À Yeongcheon, où les précipitations sont moindres - 900 mm par an - la pergola n'est utilisée que pour les Vitis vinifera. Moins sensibles au mildiou, MBA et campbell sont plantées en cordon de royat et palissés en espalier. Les rendements vont de 1 à 3 tonnes par hectare. Peu de vignes sont spécifiquement dédiées au raisin de cuve. Pour la vinification, « les vignerons choisissent les parcelles où le raisin est le plus sucré et le récoltent quinze à trente jours plus tard que le raisin de table », explique Ryu Lee.
Fûts américains. Alors que les étés sont chauds, en hiver, les températures descendent jusqu'à -20°C et il y a un risque de gel en avril. Dans ces conditions, il n'est pas facile de trouver les cépages internationaux adéquats. « Le sylvaner et le merlot nous semblent les plus prometteurs », détaille Ryu Lee, qui mène des essais dans son centre technique et avec des viticulteurs. « Ce sont les variétés que je vais planter en plus du cabernet sauvignon et du chardonnay », déclare Jung-Mi Shim. En attendant, elle achète 3 tonnes de raisins par an.
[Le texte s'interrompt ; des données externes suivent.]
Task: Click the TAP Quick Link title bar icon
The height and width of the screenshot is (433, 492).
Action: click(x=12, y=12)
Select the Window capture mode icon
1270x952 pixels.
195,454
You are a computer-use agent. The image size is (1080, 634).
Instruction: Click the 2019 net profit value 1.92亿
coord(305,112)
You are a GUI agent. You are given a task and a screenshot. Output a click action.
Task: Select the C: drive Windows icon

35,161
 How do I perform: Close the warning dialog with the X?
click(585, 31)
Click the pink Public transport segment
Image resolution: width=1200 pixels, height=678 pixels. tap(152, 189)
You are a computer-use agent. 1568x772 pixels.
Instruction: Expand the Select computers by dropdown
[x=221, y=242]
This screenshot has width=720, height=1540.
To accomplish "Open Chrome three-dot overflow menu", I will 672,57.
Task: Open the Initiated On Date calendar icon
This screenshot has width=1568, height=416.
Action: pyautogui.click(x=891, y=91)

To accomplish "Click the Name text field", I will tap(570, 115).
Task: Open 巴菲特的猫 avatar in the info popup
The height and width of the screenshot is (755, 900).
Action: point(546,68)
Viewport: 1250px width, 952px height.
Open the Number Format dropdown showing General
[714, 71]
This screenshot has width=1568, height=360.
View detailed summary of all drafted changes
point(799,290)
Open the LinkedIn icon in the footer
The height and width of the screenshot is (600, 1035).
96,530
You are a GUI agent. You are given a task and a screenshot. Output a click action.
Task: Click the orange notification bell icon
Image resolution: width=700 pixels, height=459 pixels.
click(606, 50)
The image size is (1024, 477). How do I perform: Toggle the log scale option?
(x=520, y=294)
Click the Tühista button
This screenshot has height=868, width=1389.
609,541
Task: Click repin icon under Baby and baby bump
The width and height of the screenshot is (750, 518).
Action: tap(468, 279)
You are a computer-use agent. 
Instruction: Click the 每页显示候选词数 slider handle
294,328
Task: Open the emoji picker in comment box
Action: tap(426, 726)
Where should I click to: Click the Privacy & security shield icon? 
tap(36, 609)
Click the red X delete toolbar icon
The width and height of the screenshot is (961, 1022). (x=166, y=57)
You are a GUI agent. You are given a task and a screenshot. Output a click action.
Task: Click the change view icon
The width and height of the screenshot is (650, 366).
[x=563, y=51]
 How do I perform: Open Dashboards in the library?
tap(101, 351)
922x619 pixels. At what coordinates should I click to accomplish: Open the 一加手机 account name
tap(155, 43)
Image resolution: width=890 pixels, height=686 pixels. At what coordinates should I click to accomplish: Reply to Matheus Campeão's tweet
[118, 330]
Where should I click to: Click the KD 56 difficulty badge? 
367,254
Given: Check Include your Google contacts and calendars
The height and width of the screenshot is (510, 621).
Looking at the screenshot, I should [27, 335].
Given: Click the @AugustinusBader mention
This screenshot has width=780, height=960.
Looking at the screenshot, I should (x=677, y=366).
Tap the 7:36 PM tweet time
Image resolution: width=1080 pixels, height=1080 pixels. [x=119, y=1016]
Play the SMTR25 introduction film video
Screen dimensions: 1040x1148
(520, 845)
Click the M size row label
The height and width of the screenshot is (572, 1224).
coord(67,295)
Bien équipés, les domaines utilisent des pressoirs pneumatiques et des dispositifs pour réguler la température des cuves. Certains font vieillir leurs vins en fûts, plus souvent américains que français à cause du prix. Le château Mani réserve les fûts à ses meilleures cuvées et emploie des copeaux de chêne américain pour les autres. Il importe ses bouteilles de France ou de Chine.
Qu'il s'agisse de monocépages ou d'assemblages, il vend ses vins entre 7 et 22 €/col. « 35 % de coût de revient, 35 % de marge et 30 % de taxes, à cause desquelles nous avons un rapport qualité/prix peu compétitif vis-à-vis des vins importés du Chili. D'autant que les Coréens sous-estiment les vins locaux », regrette Byung-Tae Yoon, qui envisage de faire venir un maître de chai français pour améliorer la qualité de ses crus. Dans ce pays, qui considère la France comme la référence en matière de vin, un tel recrutement serait de nature à améliorer l'image que les Coréens ont de leurs vins.
notourisme de groupe
Avides d'en savoir plus sur le vin, les Coréens visitent de plus en plus les wineries, pour la plupart en groupe, dans le cadre de voyages organisés. Découverte du chai avec dégustation et vendange de quelques grappes sont des prestations courantes. Le château Mani facture la dégustation 3,50 euros par personne et la vendange 4,10 euros. Il propose également un bain de pieds au vin à 3,50 euros et dispose d'un restaurant. En partenariat avec les chemins de fer coréens, Byung-Tae Yoon, le propriétaire du château, a créé en 2006 une excursion en train depuis Séoul. « Nous avons commencé par affréter deux voitures une fois par semaine et nous en sommes à sept, deux fois par semaine. Le samedi, nous avons 600 visiteurs, dont 30 % d'étrangers. » De son côté, Blossom Winery organise des repas sur les accords mets et vins dans son restaurant et prévoit d'ouvrir un hôtel dans le futur.